General Aspects in Selecting Best Variables

What is this about?

This chapter covers the following topics:

  • The best variables ranking from conventional machine learning algorithms, either predictive or clustering.
  • The nature of selecting variables with and without predictive models.
  • The effect of variables working in groups (intuition and information theory).
  • Exploring the best variable subset in practice using R.

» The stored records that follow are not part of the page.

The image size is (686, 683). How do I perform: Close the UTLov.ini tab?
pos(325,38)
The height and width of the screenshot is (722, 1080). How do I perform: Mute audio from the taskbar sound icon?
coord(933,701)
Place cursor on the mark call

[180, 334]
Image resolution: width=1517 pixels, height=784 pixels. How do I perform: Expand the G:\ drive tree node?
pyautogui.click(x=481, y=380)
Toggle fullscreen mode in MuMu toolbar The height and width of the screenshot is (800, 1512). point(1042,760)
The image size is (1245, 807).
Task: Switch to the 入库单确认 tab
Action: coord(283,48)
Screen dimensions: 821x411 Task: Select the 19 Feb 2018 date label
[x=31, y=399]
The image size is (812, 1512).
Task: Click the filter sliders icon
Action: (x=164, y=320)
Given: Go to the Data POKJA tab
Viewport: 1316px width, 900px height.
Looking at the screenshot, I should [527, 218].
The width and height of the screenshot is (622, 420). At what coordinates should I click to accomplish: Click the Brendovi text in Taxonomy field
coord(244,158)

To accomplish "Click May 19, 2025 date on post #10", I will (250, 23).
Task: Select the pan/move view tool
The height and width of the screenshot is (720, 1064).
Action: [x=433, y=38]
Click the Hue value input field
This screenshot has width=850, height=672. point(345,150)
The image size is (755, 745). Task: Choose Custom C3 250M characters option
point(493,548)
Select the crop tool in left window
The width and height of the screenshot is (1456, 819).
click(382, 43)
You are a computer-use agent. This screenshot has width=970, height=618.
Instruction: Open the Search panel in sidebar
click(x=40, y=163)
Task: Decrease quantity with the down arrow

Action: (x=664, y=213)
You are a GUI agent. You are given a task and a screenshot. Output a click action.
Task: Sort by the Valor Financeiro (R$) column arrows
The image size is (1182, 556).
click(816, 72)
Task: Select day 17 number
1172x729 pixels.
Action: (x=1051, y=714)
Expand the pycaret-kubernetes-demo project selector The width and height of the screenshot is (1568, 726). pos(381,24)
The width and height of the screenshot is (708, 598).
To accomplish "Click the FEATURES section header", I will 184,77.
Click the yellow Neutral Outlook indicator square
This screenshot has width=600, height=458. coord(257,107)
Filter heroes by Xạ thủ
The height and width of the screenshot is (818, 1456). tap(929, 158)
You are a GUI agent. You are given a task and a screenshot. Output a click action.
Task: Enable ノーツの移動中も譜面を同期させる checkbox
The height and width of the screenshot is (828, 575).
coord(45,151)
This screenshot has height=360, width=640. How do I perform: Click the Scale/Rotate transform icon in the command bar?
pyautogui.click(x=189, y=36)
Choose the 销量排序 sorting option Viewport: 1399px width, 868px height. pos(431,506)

Selecting the best variables is also known as feature selection, selecting the most important predictors, selecting the best predictors, among others.

The Millennium Simulation Project

Image: Is it a neural network? Nope. Dark matter, from the "The Millennium Simulation Project".


Selecting the best variables is like doing a summary of a story, we want to focus on those few details that best describe what we're talking about. The balance threads between talking too much about unnecessary details (overfitting) and talking too little about the essence of the story (underfitting).

Another example can be the decision of buying a new laptop: what are the features that we care about the most? Price, color and shipping method? Color and battery life? Or just price?

From the Information Theory point of view -a key point in machine learning-, the data that we are working on has entropy (chaos). When we select variables, we are are reducing the entropy of our system by adding information.

The "best" selection?

The chapter says "best", but we'd better mention a conceptual point, in general terms there is no unique best variable selection.

To start from this perspective is important, since in the exploration of many algorithms that rank the variables according to their predictive power, we can find different -and similar- results. That is:

  • Algorithm 1 has chosen as the best variable var_1, followed by var_5 and var_14.
  • Algorithm 2 did this ranking: var_1, var_5 and var_3.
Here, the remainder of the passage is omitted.